Task goal ::
From the line with "Großherzogtum Hessen (786, 890)" to the line with "Heinrich Karl Hofmann (861, 952)", retype every line exactly, including those two, and leave out the rest of the data below.

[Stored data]
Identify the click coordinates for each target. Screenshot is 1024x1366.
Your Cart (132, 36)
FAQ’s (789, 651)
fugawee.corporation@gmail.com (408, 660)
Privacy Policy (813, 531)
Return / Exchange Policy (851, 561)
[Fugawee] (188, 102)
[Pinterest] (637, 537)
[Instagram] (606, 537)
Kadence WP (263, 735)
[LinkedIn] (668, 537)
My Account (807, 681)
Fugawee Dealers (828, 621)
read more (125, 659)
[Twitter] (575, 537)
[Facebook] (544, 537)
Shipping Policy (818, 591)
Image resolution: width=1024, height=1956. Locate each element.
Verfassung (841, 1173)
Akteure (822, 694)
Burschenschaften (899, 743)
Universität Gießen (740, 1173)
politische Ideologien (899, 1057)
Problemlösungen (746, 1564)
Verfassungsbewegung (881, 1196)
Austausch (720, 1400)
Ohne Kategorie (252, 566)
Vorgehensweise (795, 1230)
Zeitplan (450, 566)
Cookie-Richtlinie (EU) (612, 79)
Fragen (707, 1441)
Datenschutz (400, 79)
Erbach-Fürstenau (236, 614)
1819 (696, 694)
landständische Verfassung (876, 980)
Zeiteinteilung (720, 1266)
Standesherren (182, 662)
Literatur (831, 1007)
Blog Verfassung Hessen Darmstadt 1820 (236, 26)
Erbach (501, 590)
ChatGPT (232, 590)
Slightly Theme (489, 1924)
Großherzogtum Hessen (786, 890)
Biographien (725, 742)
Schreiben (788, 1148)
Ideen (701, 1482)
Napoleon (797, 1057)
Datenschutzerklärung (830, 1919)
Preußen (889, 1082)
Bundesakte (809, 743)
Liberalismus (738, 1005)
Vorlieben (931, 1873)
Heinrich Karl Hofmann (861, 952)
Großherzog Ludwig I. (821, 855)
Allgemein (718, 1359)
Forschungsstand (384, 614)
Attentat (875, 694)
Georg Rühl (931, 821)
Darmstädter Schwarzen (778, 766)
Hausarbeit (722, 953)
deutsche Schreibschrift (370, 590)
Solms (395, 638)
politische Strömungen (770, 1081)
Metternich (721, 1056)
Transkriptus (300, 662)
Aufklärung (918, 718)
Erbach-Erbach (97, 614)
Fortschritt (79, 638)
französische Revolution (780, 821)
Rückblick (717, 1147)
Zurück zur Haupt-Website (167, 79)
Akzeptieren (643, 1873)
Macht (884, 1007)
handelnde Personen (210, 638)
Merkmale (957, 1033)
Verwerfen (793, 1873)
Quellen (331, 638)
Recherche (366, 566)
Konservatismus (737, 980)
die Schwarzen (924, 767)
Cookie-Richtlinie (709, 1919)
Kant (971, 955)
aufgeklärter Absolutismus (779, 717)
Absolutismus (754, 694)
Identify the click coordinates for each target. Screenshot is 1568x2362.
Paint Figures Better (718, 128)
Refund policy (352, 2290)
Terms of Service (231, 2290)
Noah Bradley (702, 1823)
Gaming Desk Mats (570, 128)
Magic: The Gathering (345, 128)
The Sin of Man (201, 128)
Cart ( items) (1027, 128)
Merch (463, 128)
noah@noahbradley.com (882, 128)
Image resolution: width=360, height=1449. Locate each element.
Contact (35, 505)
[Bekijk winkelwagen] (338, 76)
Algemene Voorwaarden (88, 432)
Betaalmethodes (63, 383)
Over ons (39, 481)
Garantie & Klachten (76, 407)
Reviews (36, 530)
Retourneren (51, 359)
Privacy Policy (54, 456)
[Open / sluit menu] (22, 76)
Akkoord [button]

Answer for the task ::
Großherzogtum Hessen (786, 890)
Biographien (725, 742)
Schreiben (788, 1148)
Ideen (701, 1482)
Napoleon (797, 1057)
Datenschutzerklärung (830, 1919)
Preußen (889, 1082)
Bundesakte (809, 743)
Liberalismus (738, 1005)
Vorlieben (931, 1873)
Heinrich Karl Hofmann (861, 952)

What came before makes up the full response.